Calcium plays an important role in the metabolism of bone and connective tissue. Hypercalcemia is observed in a number of liver diseases that occur with jaundice. Severe calcium metabolism disorders leading to osteoporosis are detected in primary and secondary biliary cirrhosis of the liver. Hypocalcemia is observed in fulminant viral hepatitis, especially in cases of concomitant pancreatitis and hypoalbuminemia. Hypomagnesemia occurs in severe chronic (especially alcoholic) liver diseases and can contribute to the development of encephalopathy. Along with this, it was noted that cleansing enemas with magnesium sulfate in some patients with hepatic encephalopathy caused the development of hypermagnesemia.

Diagnosis of hypokalemia

Arrhythmic pulse and muscle hypotension are the main symptoms that suggest hypokalemia. To confirm the diagnosis, the following examinations are prescribed:

  • Lab tests. A study of the acid-base state of the blood, determination of the content of potassium, magnesium, calcium, sodium, urea and creatinine is required. Urine is examined for the presence of chlorine and its density is determined.
  • Hormonal spectrum. A number of hormone tests are performed, including cortisol and aldosterone.
  • Electrocardiography (ECG). With hypokalemia, the patient exhibits prolongation of the QT interval and the appearance of a U wave, and sometimes ventricular tachycardia or atrial fibrillation.

Additionally, if necessary, ultrasound, CT, MRI, echocardiography, angiography are performed.

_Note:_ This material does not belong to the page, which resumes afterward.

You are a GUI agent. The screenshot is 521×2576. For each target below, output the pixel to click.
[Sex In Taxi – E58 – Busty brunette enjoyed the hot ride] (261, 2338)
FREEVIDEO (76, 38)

Differential diagnosis is carried out with hyperkalemia, myasthenia gravis, muscular dystrophy, Guillain-Barré syndrome.

Hypokalemia: treatment

The main goal of therapy is to stop the body losing potassium. To do this, it is necessary to eliminate the cause of hypokalemia. At the same time, the deficiency is corrected.

Treatment of hypokalemia with potassium supplements is mandatory. For mild pathological processes, medications are usually prescribed in tablet form, for example, Asparkam or Panangin. In severe cases, intravenous solutions containing potassium chloride or potassium bicarbonate are required. However, intravenous infusions are contraindicated in patients whose problem is caused by impaired potassium redistribution (with the exception of familial hypokalemic periodic paralysis), since the risk of developing rebound hyperkalemia is high.

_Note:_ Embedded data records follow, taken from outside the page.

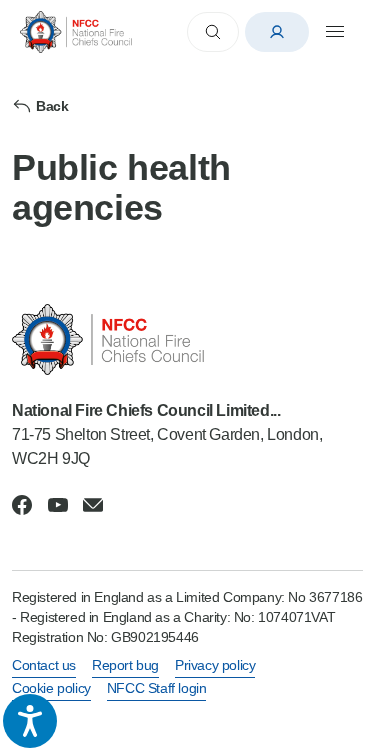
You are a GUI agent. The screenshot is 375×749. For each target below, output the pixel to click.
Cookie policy (51, 688)
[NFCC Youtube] (58, 505)
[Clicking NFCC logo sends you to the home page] (187, 339)
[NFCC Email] (93, 505)
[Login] (277, 32)
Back (52, 106)
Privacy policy (215, 665)
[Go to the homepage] (76, 31)
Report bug (125, 665)
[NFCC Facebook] (22, 505)
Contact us (44, 665)
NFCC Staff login (157, 688)
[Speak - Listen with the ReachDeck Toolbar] (30, 721)
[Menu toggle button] (335, 32)
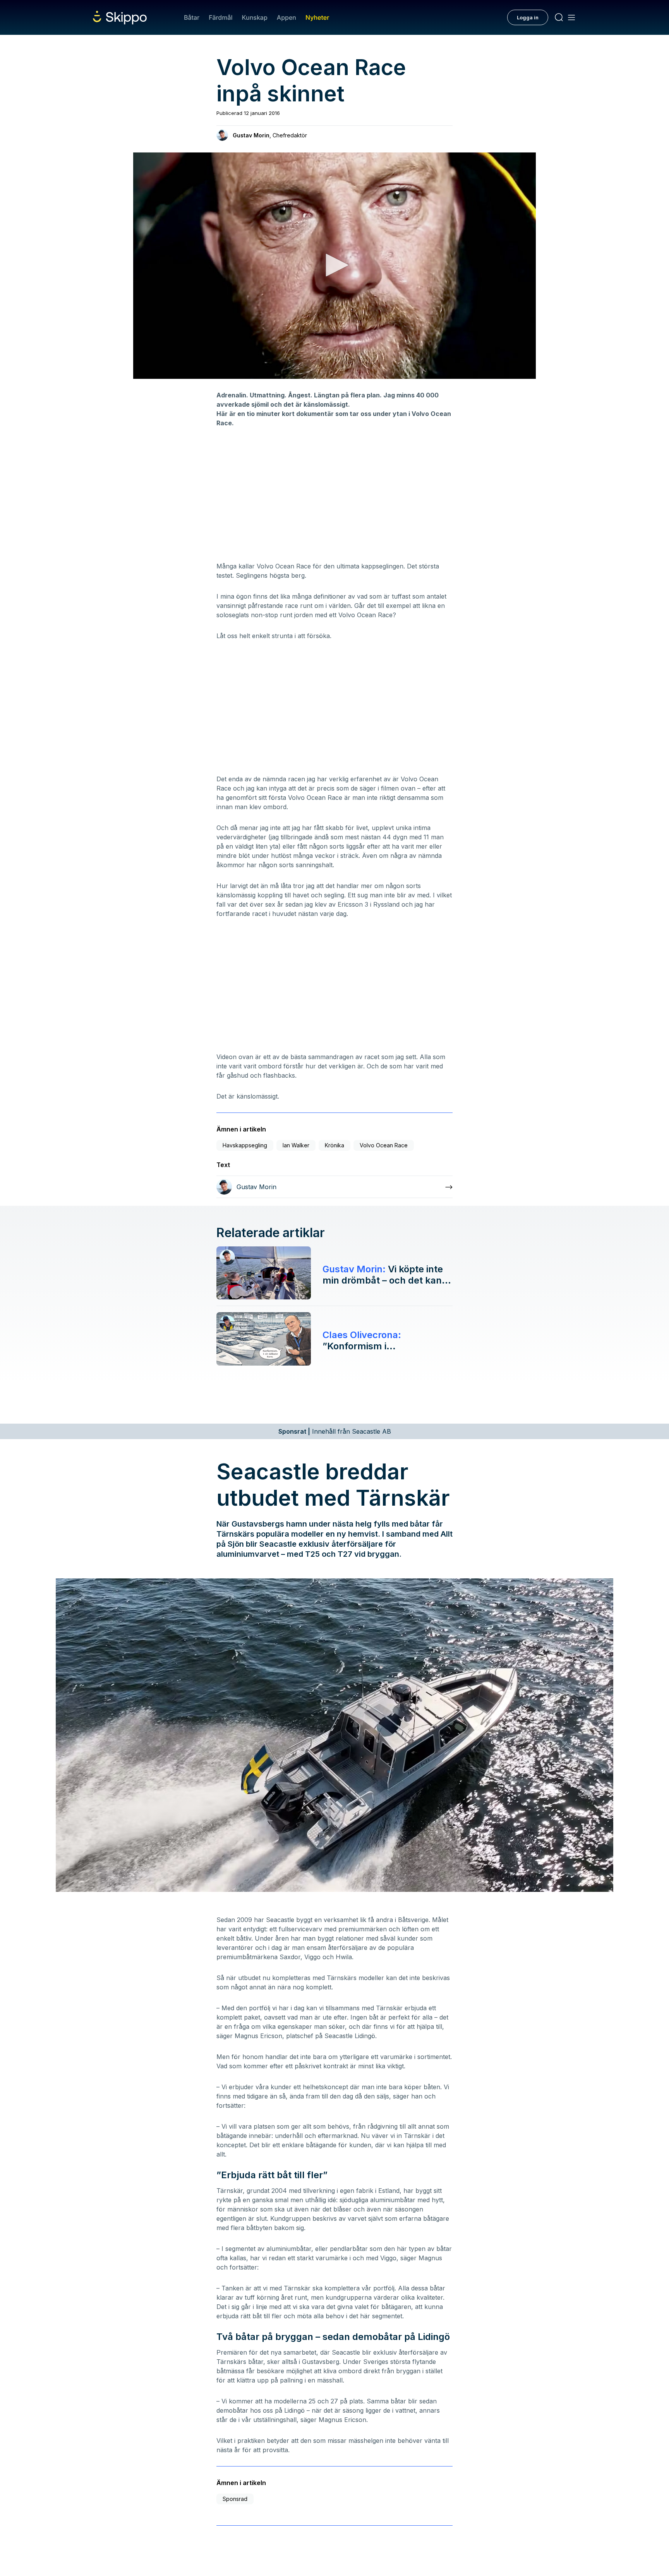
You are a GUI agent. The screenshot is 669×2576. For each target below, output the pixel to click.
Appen (286, 17)
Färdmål (220, 17)
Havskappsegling (245, 1145)
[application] (334, 265)
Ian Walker (296, 1145)
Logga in (528, 17)
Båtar (191, 17)
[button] (334, 265)
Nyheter (317, 17)
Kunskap (255, 17)
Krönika (334, 1145)
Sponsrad (235, 2499)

In some cases, the use of antiarrhythmic drugs - propafenone or amiodarone - is required to eliminate arrhythmia. In case of ventricular fibrillation, defibrillation is necessary.

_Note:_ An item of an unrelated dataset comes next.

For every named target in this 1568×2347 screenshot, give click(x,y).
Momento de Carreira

Popular questions about hypokalemia

What is hypokalemia?

This is a condition characterized by a decrease in plasma potassium concentration below 3.5 mmol/l.

What does low potassium in the blood mean?

The reason may be different - from insufficient intake of macronutrients from food to dysfunction of the adrenal cortex. To install it, you need to conduct a detailed examination.

How to determine the lack of potassium in the body?

There are no specific symptoms of deficiency of this element. Hypokalemia can be suspected by increasing muscle weakness, increased fatigue, and heart rhythm disturbances. Potassium deficiency can be confirmed by laboratory tests.